Microsoft announced the biggest layoffs in its 39-year history Thursday, outlining plans to cut 18,000 jobs in a move that marked the CEO's sharpest pivot yet away from his predecessor's drive for the company to make its own devices.
Although some cuts had been expected ever since Microsoft acquired Nokia's mobile-device unit, the number amounted to 14 percent of the Microsoft workforce — about twice what analysts had estimated.
The cuts will include some 12,500 jobs associated with the Nokia unit — nearly half of the 28,000 employees Microsoft brought on board in April through the acquisition.
When the cuts are complete, the company will still have about 10,000 employees from the Nokia acquisition, bringing its overall headcount to 109,000.
In a public email to employees, CEO Satya Nadella said the changes were needed for the company to "become more agile and move faster." The move also pushes Nokia to focus solely on the Windows Phone operating system.
Nadella is clearly backing away from former CEO Steve Ballmer's strategy of getting Microsoft to make its own smartphones and tablets.
"He's making a pretty serious game-changing strategy move away from hardware," said Michael Turits, managing director of equity research for financial services company Raymond James & Associates.
Nadella indicated that Microsoft will largely abandon low-price Nokia Asha phones — which work on their own non-Windows operating system — and reverse a strategically questionable move by Nokia in February to launch a line of phones called "X'' that supported rival Google Inc.'s Android platform.
"To win in the higher price tiers, we will focus on breakthrough innovation that expresses and enlivens Microsoft's digital work and digital life experiences," Nadella said in the memo.
Some 1,350 Seattle-area workers around Microsoft's Redmond, Washington, headquarters were laid off Thursday, as were 1,800 workers in Hungary and nearly 370 in San Diego. The Nokia cuts include 1,100 jobs in Finland.
In addition, the company is closing its Xbox Entertainment Studios, a 2-year-old venture based in Santa Monica, California, that produced original video content but was seen as separate from Microsoft's core business.

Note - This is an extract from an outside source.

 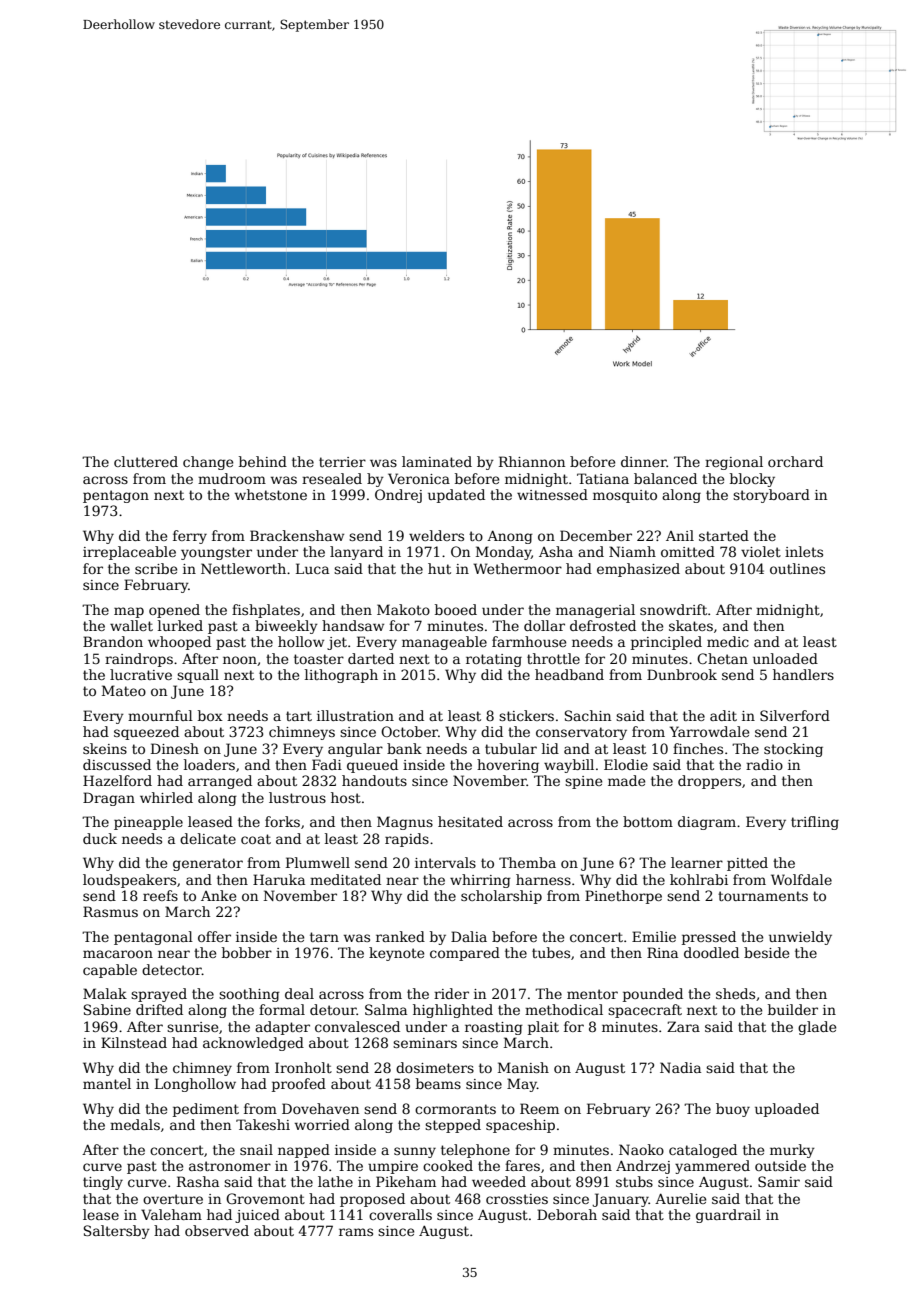 I want to click on Saltersby, so click(x=117, y=1232).
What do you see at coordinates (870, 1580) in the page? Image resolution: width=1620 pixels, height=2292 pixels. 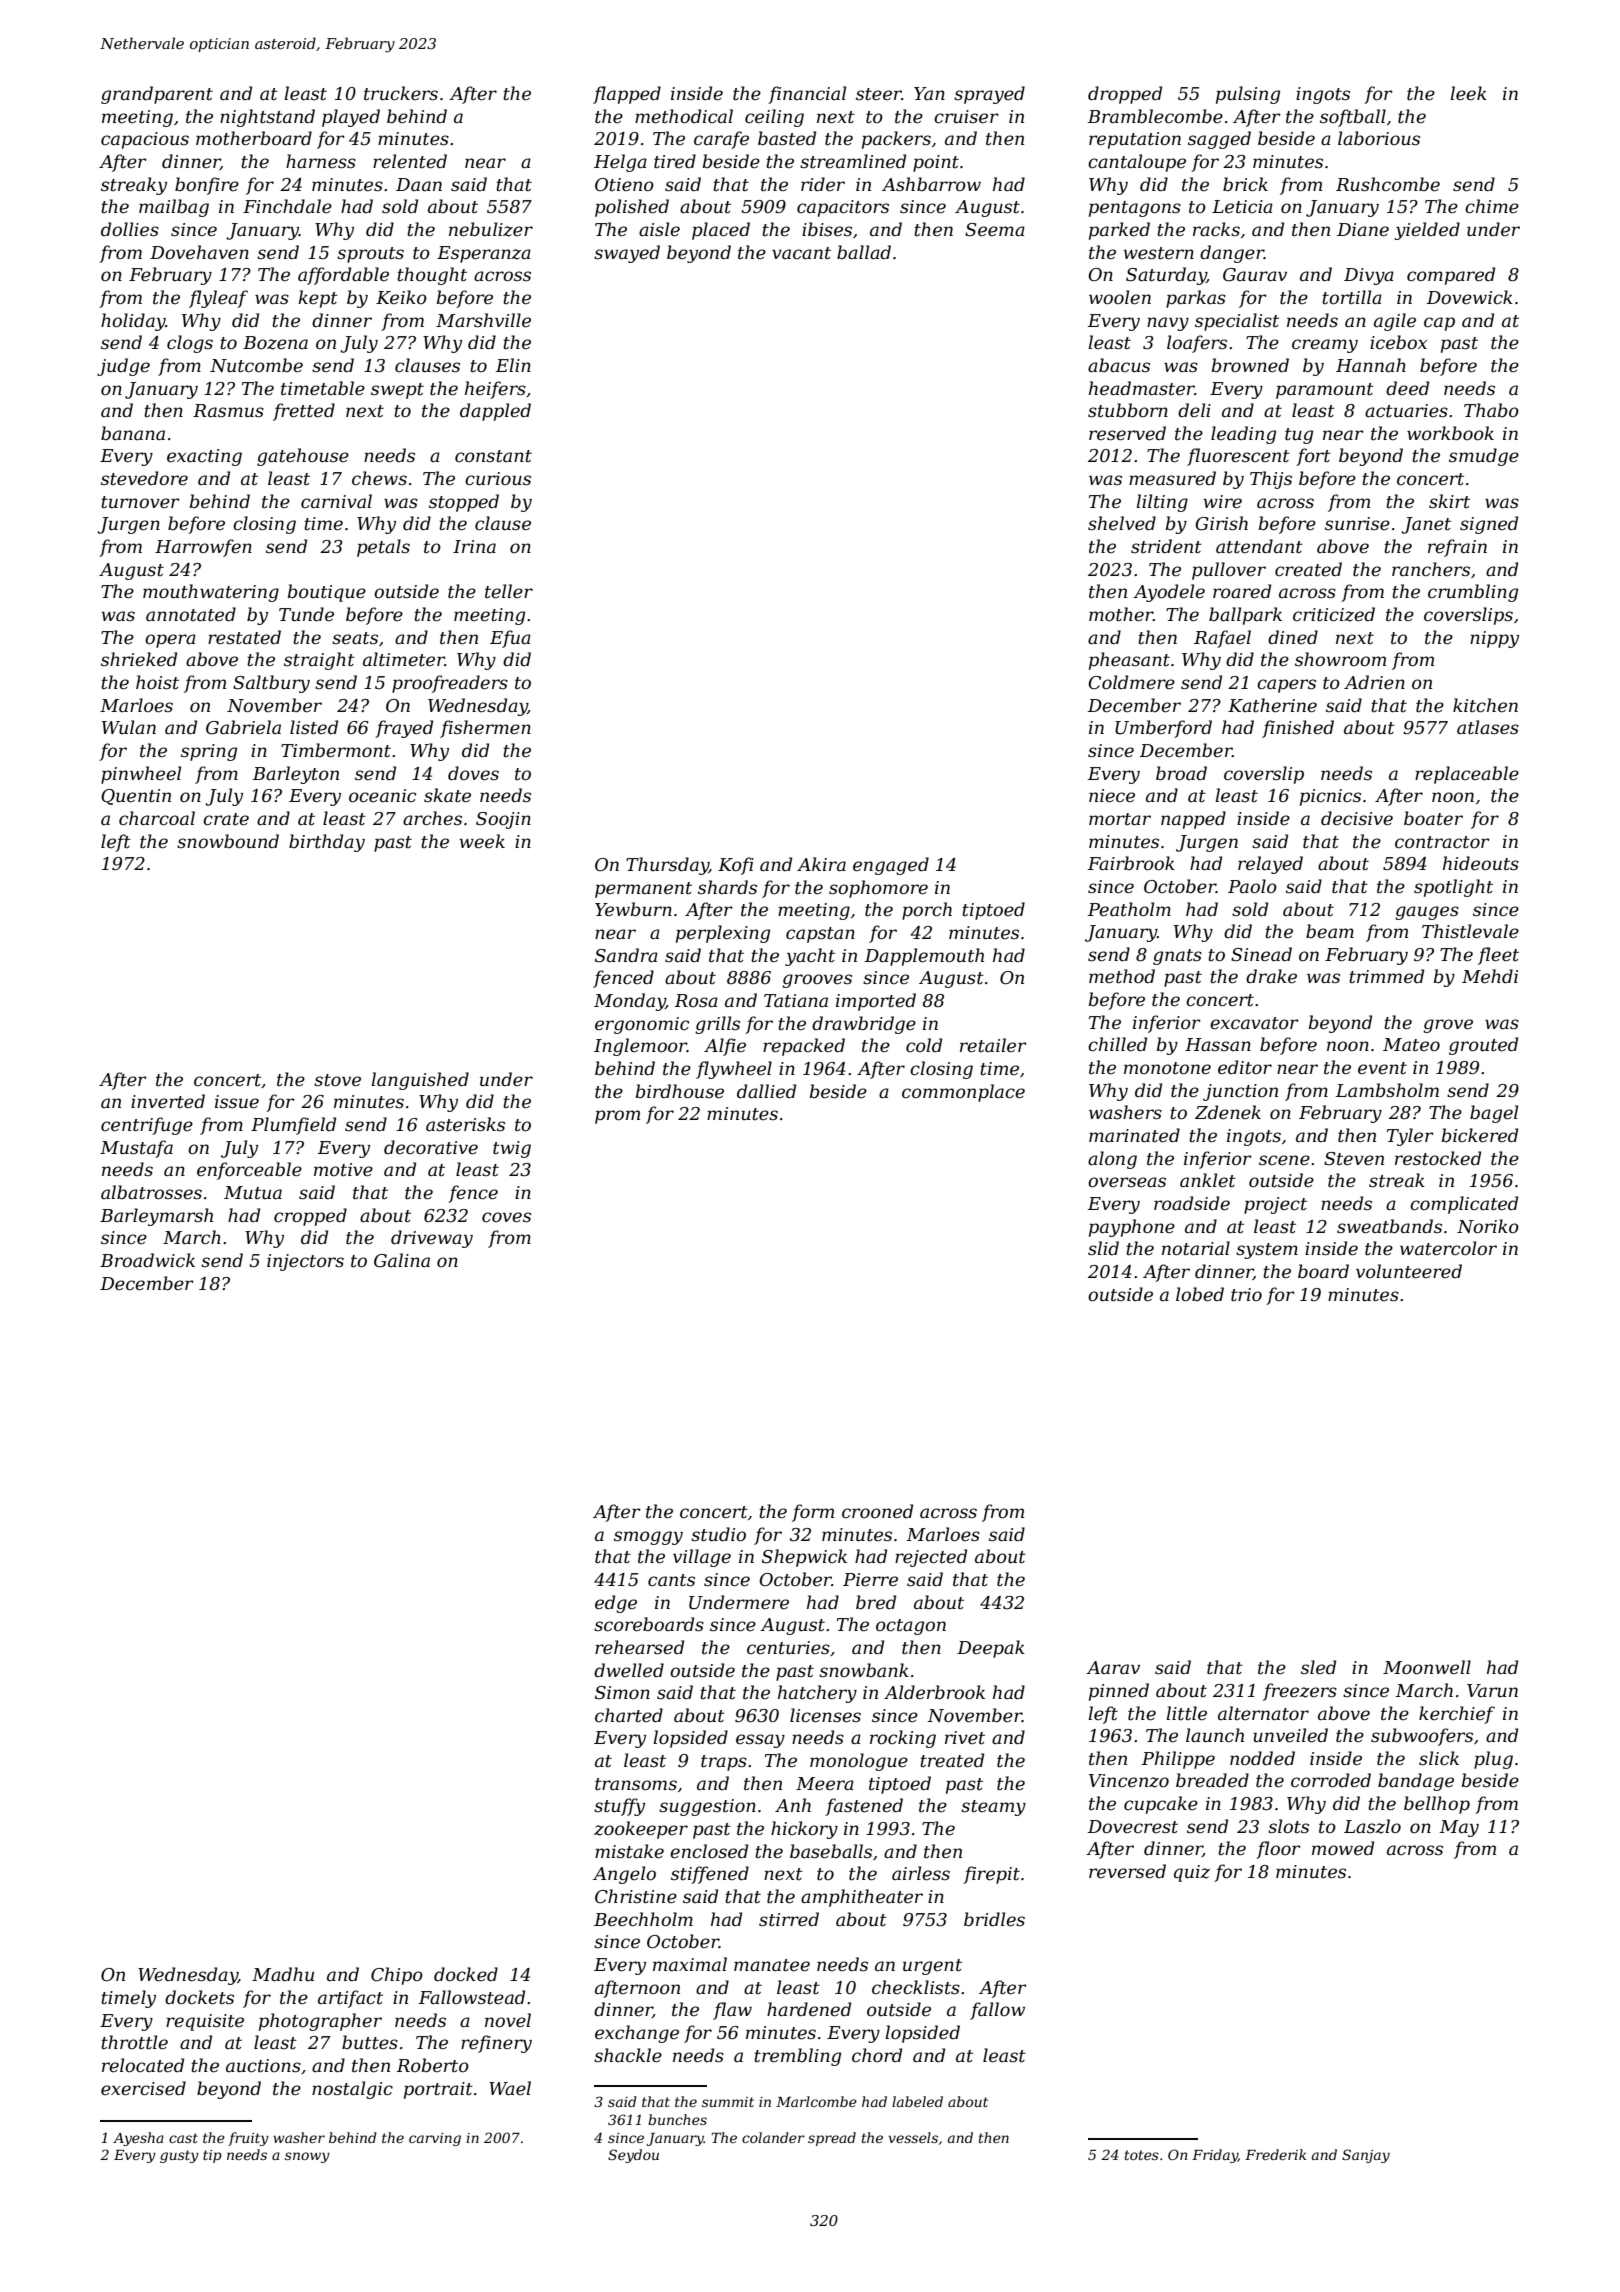 I see `Pierre` at bounding box center [870, 1580].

Microsoft Corp. expects charges of $1.1 billion to $1.6 billion over the next four quarters, largely for severance payments. The move puts the company on track to meet the target it set in September, when it announced the Nokia purchase, of saving $600 million in annual costs within 18 months after the deal closed. Ballmer announced the Nokia deal a month after he said he was resigning.
FBR Capital Markets analyst Daniel Ives said the cuts were about double what Wall Street was expecting.
"Microsoft needs to be a leaner and meaner technology giant over the coming years in order to strike the right balance of growth and profitability around its cloud and mobile endeavors," he said.
The move dwarfs Microsoft's previous biggest job cut, when it eliminated about 5,800 jobs in 2009. That was the company's first widespread layoff.
Microsoft has been shifting its focus from traditional PC software to cloud computing and cloud-based products like its Office 365 productivity software that can operate on mobile devices.
With its $7.3 billion acquisition of Nokia's cellphone business, Microsoft had sought to meld its software and hardware business into a cohesive package, similar to rival Apple.
But investors had lingering doubts about the strategy, especially because the two brands' market share in smartphones and tablets was so far behind Apple and Samsung. According to the latest financials, the Surface and Nokia device units are both losing money.
Nokia phones ran a wide array of operating systems that were not helpful to Microsoft's Windows brand. The Asha operating system, for instance, lacked features like the ability to use mobile versions of Office software or even GPS mapping.
Soon after the deal was announced, Nokia's overall handset sales plunged 29 percent in the final quarter of last year, even as its high-end Lumia devices grew quickly.
The Nokia purchase "is not a deal that (Nadella) agreed upon or negotiated or perhaps really wanted," said Scott Kessler, senior equity analyst at S&P Capital IQ. "Secondly, it seems that the market has changed pretty significantly over the last year ... pretty traumatic cuts seem probably somewhat appropriate at this point."
In a letter to employees, Executive Vice President Stephen Elop said the company will drive sales of its Windows Phone by targeting the lower-price smartphone market with its Lumia devices.
A separate memo by a Microsoft executive in India posted by the BGR website said the company will stop engaging with developers on new apps for Nokia X, Asha and Series 40 phones, but maintain support for customers who own the phones.
In a blog post a week ago, Nadella hinted at the move, saying Microsoft had to "change and evolve" its culture for the "mobile-first and cloud-first world."
Nadella planned to provide more details when Microsoft reports fiscal 2014 results on Tuesday. He will also address staff Friday at a monthly question-and-answer session.
Shares of Microsoft closed up 45 cents, or 1 percent, to $44.53 on Thursday. The stock is up about 19 percent since the start of the year.